- [What the task asks]:
Exactly the lines from the top of the records below through the one containing "Given: Jump to first page arrow" must be set down, with no line added or dropped.

Dataset items:
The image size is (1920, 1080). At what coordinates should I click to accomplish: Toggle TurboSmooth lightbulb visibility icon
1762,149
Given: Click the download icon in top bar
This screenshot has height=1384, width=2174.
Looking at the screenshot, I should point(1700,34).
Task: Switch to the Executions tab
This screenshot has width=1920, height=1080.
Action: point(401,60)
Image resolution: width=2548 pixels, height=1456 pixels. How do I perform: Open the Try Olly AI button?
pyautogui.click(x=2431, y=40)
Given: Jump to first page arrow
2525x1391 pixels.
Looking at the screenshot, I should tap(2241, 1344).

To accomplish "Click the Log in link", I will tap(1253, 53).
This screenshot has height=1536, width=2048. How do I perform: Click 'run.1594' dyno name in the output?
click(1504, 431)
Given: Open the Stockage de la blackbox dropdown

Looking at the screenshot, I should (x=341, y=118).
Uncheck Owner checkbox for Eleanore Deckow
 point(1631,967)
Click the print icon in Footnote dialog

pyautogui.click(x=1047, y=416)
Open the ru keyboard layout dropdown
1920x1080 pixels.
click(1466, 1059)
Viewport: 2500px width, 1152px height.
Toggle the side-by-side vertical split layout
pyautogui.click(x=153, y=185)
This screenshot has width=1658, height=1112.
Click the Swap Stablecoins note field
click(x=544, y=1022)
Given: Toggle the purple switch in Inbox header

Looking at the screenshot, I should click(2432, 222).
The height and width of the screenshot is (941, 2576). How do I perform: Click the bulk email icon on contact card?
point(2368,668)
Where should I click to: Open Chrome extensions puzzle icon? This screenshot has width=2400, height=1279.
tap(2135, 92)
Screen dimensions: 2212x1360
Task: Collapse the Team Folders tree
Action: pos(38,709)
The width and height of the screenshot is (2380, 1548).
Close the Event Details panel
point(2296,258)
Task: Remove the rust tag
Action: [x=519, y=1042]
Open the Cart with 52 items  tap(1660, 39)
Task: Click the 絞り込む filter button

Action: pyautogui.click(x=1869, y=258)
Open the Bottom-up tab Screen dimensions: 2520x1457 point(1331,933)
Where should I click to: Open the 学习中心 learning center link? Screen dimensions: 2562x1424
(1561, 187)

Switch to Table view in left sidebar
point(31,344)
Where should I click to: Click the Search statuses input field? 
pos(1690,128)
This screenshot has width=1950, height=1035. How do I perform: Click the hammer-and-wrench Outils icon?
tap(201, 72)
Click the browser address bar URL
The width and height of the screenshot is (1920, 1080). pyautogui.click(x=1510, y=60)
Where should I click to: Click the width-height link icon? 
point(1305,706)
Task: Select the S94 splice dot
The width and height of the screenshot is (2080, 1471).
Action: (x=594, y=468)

- [Result]:
The image size is (1920, 1080). At what coordinates should I click to accomplish: Toggle TurboSmooth lightbulb visibility icon
1762,149
Given: Click the download icon in top bar
This screenshot has height=1384, width=2174.
Looking at the screenshot, I should point(1700,34).
Task: Switch to the Executions tab
This screenshot has width=1920, height=1080.
Action: point(401,60)
Image resolution: width=2548 pixels, height=1456 pixels. How do I perform: Open the Try Olly AI button?
pyautogui.click(x=2431, y=40)
Given: Jump to first page arrow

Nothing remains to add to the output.